L’importance de l’actualité, et plus particulièrement de la vie politique, pour les revuistes, rapproche le genre des spectacles de burlesque (même si, au contraire des revues, ceux-ci ne reposaient pas sur des textes préparés à l’avance et n’avaient pas de fil conducteur). Lacasse, Massé et Poirier démontrent que les revues et les spectacles de burlesque incarnant la nouvelle modernité vernaculaire tiraient largement leur succès du fait qu’ils reflétaient et commentaient les bouleversements transformant la vie de leur public : urbanisation, industrialisation, électrification, transformation du rôle de la femme, développement des transports et des communications. Notons à cet égard que plusieurs revues intégraient une composante cinématographique, ce qui ne saurait surprendre, puisqu’elles étaient le plus souvent présentées dans des salles destinées en priorité aux projections. Les auteurs démolissent par conséquent le postulat d’un public passif et colonisé, notamment en suggérant que ces divertissements populaires pouvaient fonctionner comme une sphère publique alternative permettant l’expression et la circulation de discours reflétant les intérêts des classes populaires et, partant, ne cadrant pas forcément avec ceux des élites culturelles et économiques.

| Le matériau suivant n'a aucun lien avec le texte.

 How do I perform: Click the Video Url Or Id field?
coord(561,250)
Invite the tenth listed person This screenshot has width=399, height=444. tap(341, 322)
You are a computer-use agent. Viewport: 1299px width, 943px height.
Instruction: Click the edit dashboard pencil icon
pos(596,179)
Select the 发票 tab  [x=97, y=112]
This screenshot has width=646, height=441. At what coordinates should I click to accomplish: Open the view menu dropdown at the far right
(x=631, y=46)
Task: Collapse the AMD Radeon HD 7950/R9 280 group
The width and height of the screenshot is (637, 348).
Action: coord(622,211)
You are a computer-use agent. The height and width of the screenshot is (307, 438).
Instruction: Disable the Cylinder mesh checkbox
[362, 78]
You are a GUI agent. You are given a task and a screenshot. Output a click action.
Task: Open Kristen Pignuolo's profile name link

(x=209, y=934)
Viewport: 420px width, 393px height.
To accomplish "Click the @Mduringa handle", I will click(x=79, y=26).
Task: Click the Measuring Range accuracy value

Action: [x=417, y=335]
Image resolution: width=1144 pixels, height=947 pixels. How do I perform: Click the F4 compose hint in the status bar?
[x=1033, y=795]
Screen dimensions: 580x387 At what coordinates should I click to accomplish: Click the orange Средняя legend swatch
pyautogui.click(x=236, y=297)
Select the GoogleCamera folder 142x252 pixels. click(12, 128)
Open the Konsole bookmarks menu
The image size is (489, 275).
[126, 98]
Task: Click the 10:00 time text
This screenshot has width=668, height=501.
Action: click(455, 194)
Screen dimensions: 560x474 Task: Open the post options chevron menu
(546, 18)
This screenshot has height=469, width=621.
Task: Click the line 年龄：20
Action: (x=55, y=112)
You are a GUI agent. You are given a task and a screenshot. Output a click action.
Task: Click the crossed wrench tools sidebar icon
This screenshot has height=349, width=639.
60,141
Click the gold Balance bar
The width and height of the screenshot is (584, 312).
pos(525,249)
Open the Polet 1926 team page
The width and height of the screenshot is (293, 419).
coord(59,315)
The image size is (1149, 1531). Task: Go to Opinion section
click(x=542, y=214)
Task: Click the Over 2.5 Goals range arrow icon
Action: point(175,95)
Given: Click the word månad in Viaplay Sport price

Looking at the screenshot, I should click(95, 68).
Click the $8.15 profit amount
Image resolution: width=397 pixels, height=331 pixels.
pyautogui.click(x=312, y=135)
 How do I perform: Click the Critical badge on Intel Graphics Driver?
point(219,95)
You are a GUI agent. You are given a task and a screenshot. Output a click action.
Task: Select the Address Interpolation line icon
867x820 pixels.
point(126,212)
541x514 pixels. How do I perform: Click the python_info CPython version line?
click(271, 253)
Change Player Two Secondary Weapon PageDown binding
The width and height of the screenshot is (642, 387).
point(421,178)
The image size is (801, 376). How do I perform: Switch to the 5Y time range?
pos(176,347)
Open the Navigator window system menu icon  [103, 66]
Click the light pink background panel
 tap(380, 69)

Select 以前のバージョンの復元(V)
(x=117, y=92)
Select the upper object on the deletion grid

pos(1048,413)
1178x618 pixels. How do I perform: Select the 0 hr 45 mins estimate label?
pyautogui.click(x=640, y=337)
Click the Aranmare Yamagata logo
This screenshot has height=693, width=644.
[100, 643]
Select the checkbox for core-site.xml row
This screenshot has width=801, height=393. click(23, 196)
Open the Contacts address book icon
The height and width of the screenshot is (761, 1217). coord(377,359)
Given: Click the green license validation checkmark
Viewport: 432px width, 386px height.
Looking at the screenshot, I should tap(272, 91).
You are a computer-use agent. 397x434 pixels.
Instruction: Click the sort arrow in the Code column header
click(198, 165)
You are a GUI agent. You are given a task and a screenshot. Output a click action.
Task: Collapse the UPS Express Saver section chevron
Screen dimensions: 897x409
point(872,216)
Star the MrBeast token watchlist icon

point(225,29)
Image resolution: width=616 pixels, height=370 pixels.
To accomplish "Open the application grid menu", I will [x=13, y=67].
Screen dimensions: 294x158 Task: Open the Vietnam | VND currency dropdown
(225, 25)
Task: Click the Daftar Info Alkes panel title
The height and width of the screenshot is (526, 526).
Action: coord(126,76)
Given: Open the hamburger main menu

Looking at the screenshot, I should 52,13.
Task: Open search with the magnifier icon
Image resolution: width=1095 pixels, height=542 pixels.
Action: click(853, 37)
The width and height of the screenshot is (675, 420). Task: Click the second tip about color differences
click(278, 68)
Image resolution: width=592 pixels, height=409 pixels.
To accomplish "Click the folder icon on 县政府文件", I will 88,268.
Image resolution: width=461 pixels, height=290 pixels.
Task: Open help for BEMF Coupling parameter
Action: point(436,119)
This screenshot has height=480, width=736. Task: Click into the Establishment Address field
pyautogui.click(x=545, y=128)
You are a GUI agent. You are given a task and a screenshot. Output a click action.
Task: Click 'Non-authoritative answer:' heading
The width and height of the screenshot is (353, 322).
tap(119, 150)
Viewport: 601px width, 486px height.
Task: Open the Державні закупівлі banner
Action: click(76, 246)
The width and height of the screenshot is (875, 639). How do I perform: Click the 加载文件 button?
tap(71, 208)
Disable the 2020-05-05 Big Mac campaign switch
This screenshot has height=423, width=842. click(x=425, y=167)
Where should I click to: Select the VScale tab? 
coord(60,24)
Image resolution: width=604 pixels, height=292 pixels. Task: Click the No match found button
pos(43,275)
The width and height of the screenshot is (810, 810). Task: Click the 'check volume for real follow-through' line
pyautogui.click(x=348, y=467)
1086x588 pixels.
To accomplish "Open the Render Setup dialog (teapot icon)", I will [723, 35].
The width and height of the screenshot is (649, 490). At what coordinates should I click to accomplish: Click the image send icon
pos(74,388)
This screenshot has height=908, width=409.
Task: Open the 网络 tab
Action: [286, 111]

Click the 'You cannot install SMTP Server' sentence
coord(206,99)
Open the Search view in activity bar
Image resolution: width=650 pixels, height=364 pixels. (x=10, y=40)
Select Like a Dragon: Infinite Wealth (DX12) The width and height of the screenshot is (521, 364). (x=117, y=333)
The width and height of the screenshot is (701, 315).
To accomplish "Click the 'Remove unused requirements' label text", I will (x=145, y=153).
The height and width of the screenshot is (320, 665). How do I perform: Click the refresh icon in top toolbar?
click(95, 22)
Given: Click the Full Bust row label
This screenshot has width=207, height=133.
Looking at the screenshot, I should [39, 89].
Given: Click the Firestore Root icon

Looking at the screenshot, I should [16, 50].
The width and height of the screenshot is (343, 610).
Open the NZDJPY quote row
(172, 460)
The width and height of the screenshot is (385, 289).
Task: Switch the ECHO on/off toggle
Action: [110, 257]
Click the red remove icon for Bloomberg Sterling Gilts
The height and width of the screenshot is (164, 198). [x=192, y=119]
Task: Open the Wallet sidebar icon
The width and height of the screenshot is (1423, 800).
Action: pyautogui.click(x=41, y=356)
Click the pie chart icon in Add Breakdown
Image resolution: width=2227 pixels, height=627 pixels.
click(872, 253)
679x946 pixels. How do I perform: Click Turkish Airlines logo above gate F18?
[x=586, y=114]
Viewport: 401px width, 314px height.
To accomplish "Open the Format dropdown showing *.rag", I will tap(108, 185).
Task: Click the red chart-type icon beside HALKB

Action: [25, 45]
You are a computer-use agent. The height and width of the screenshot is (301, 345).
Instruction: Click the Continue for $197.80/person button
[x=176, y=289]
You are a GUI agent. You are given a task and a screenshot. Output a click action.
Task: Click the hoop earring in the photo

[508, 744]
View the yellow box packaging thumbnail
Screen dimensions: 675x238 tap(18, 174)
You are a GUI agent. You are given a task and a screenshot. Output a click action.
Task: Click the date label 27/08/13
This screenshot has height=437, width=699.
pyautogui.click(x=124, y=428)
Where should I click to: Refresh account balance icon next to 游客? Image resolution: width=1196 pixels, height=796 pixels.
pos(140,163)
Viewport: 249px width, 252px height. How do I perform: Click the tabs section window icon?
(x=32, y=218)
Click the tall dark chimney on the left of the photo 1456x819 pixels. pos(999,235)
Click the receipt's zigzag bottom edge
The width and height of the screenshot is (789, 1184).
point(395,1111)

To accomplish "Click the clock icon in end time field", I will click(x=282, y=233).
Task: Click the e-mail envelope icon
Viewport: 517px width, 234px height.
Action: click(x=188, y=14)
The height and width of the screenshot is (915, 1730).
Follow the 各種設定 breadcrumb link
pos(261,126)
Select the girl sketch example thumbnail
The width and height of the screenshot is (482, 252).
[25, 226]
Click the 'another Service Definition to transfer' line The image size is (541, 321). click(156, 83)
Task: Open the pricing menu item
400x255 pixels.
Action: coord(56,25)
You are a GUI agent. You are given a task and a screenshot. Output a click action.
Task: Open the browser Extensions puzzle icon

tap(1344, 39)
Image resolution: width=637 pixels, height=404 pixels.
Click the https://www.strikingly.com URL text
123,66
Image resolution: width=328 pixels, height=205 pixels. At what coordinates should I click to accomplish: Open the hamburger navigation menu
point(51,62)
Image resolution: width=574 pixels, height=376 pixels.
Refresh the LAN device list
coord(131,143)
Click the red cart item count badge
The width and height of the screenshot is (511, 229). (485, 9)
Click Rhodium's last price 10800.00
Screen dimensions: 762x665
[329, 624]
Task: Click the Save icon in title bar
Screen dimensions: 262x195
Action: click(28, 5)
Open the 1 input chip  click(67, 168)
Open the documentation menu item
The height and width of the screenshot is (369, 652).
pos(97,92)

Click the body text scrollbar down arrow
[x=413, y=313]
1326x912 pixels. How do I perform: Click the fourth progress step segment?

L’intérêt de l’ouvrage de Lacasse, Massé et Poirier dépasse ainsi largement l’histoire des divertissements. La réflexion et les importantes recherches menées par les auteurs dans un grand nombre de périodiques et de fonds d’archives sont de plus mises en valeur par une écriture claire et entraînante évitant le jargon minant malheureusement plusieurs publications du genre, de même que par l’inclusion de plusieurs reproductions de documents d’archives. On pourra, il est vrai, déplorer par moments la compartimentation des discussions théoriques et des exemples cités, ainsi que quelques erreurs factuelles et sources non ou mal attribuées. Il s’agit toutefois là de critiques très mineures vu la contribution apportée par cet ouvrage à la recherche historique sur la société québécoise et les spectacles populaires.